BEGIN STORED DATA

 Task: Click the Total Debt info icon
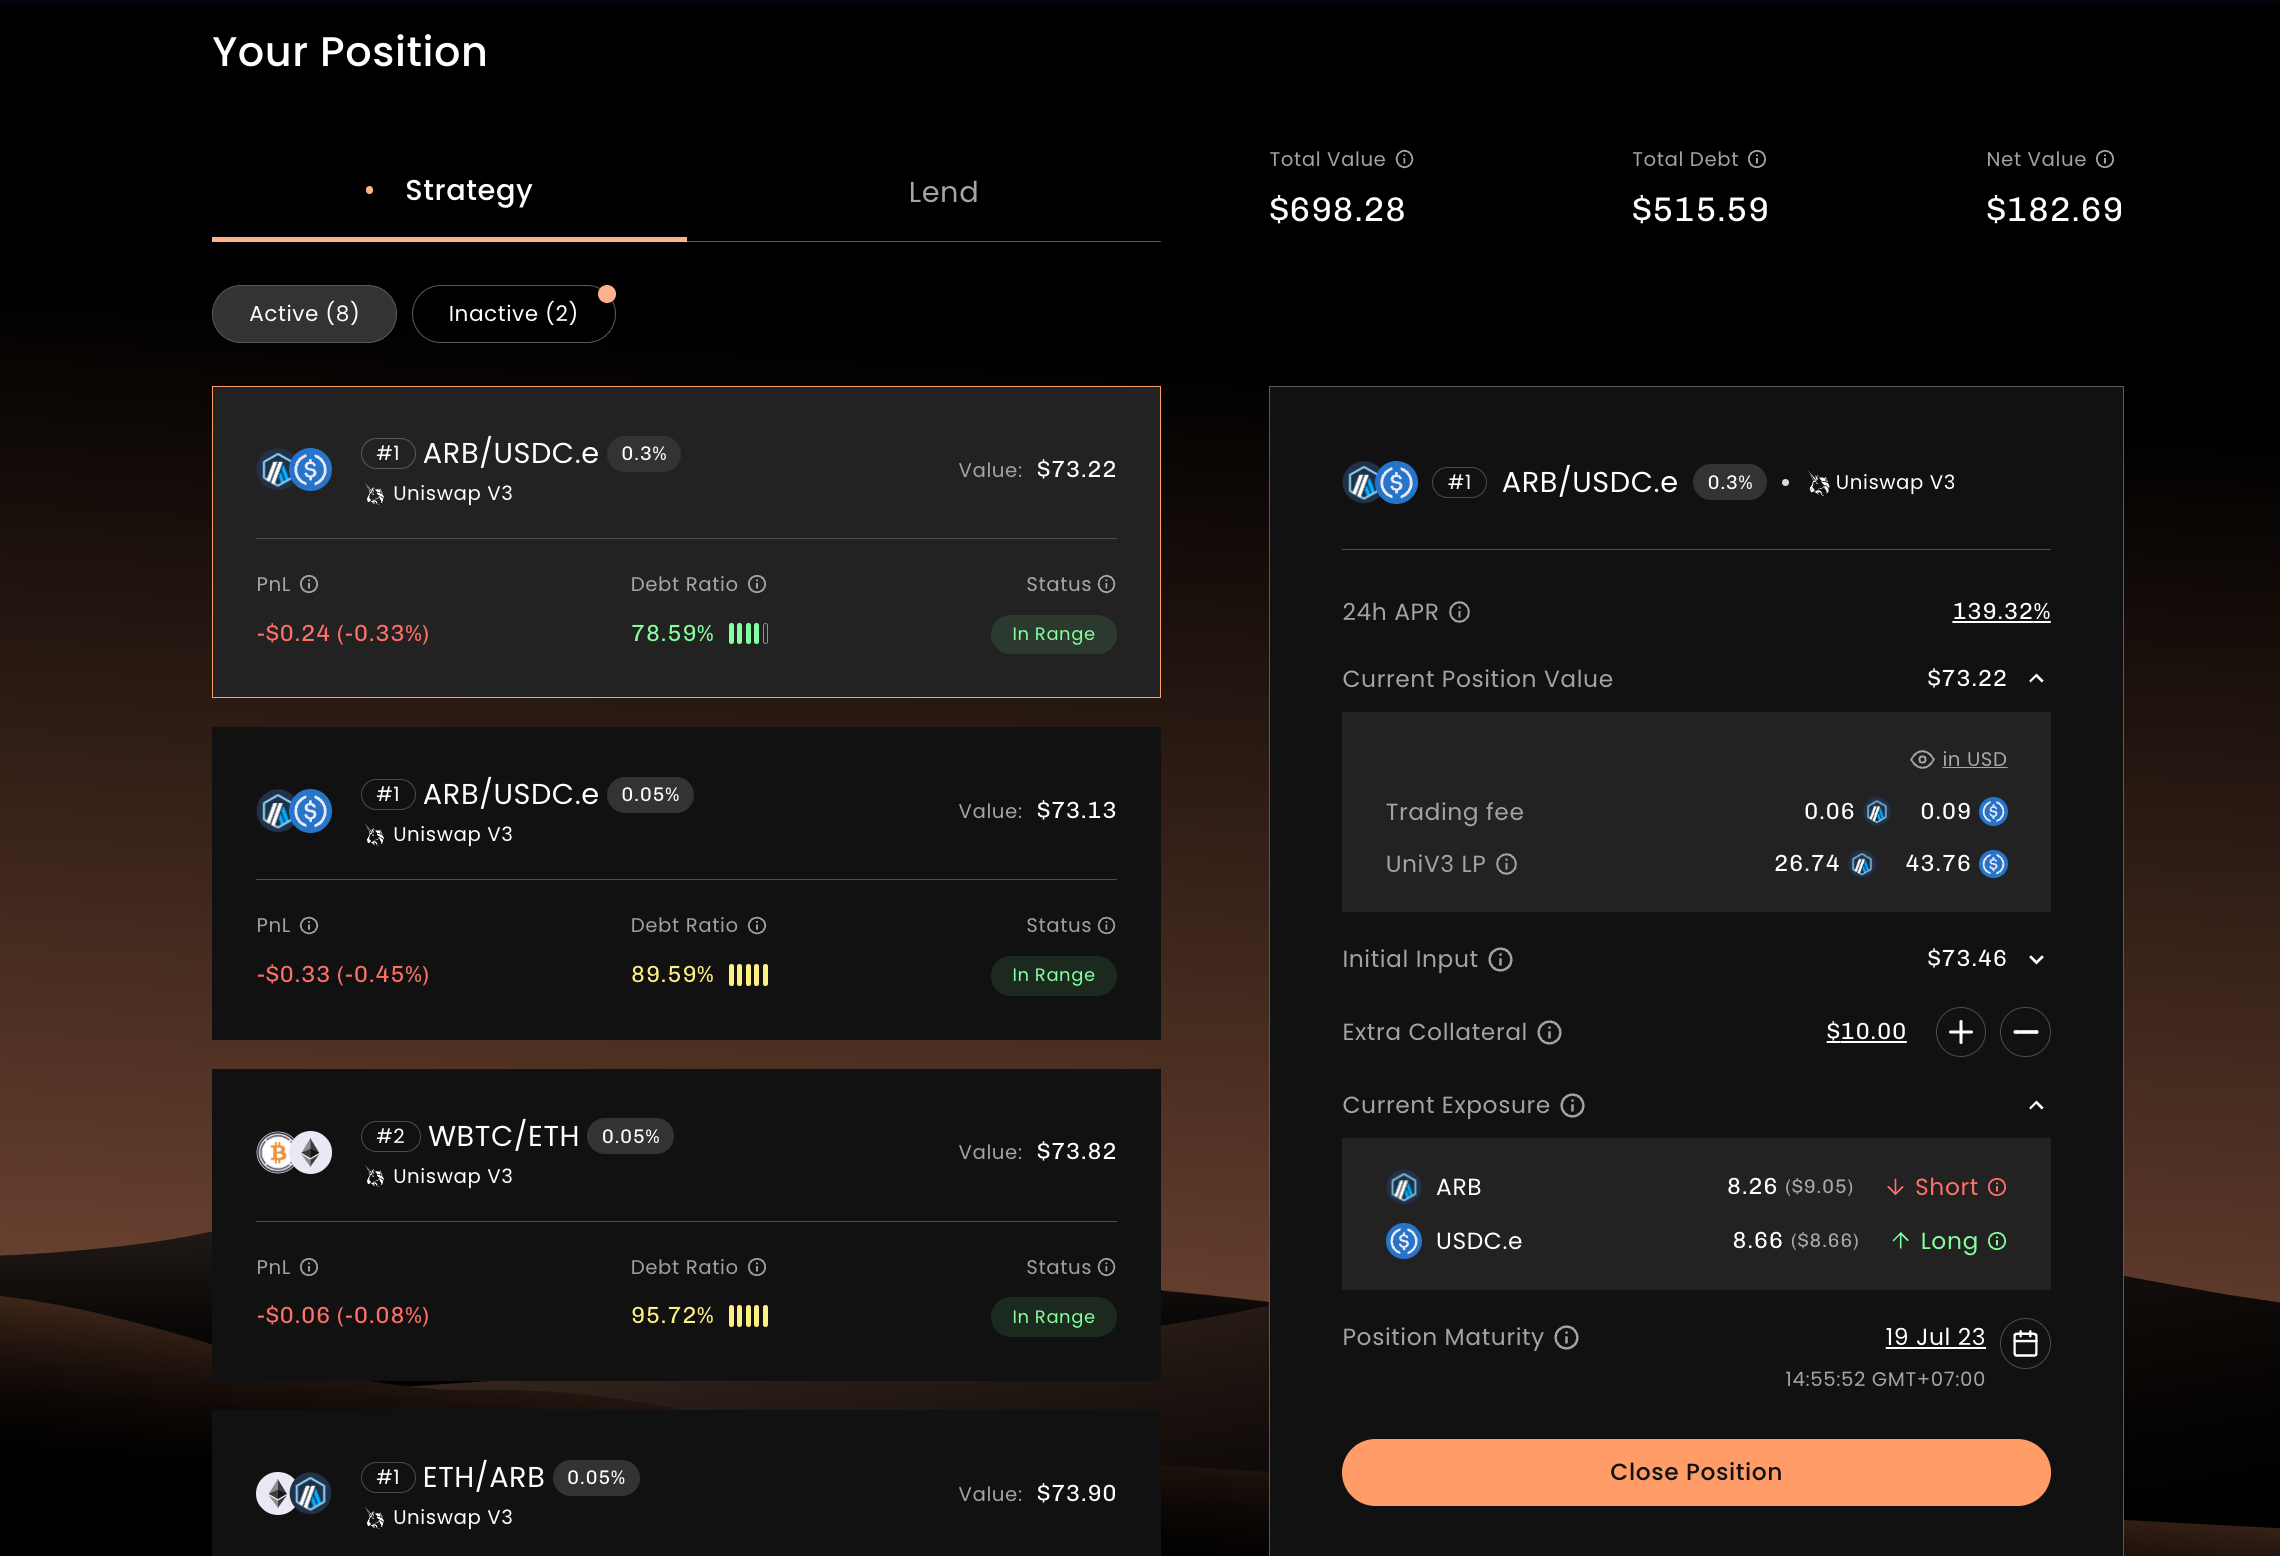1757,159
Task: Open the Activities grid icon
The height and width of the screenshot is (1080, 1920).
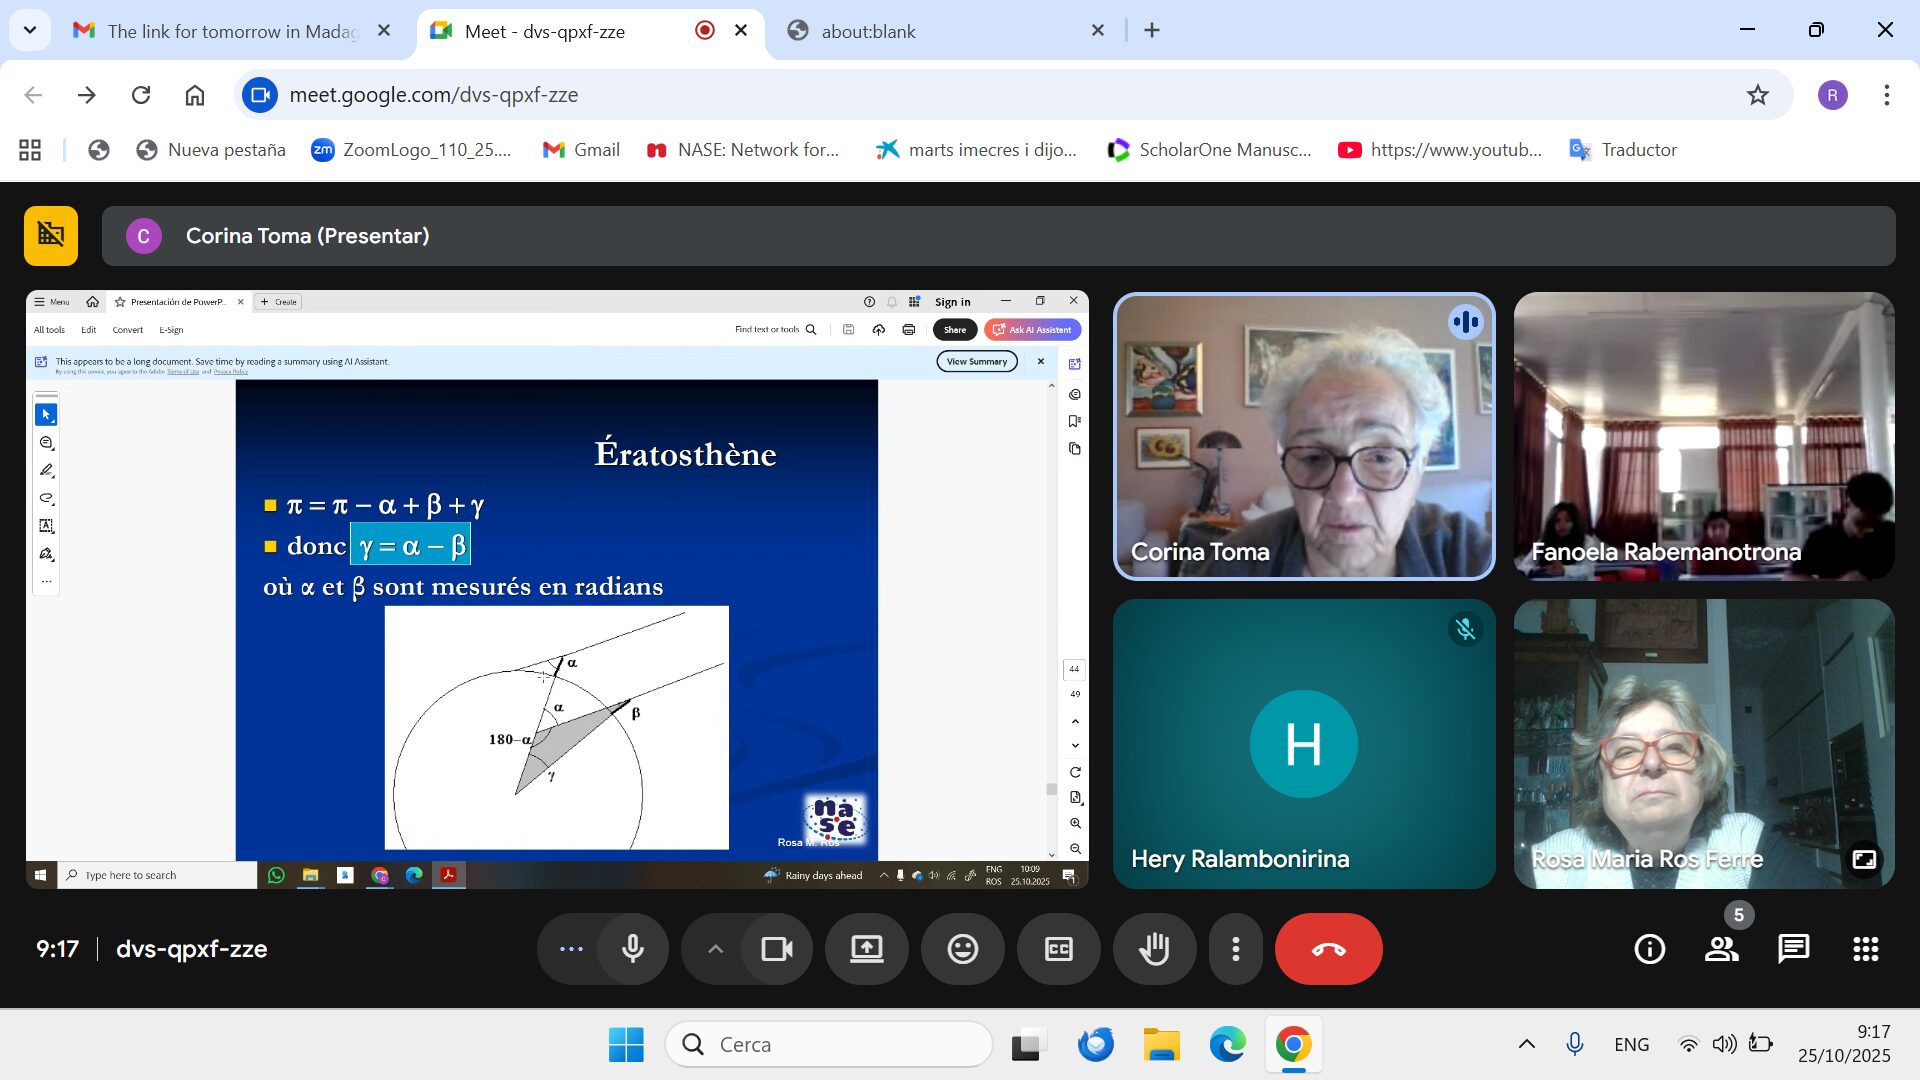Action: (x=1865, y=949)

END STORED DATA

* **ACTIVITY**
Word for word, return the entries above, but without any pictures.

* **REPLY**
 Task: Click the Total Debt info icon
1757,159
Task: Open the Activities grid icon
The height and width of the screenshot is (1080, 1920).
Action: (x=1865, y=949)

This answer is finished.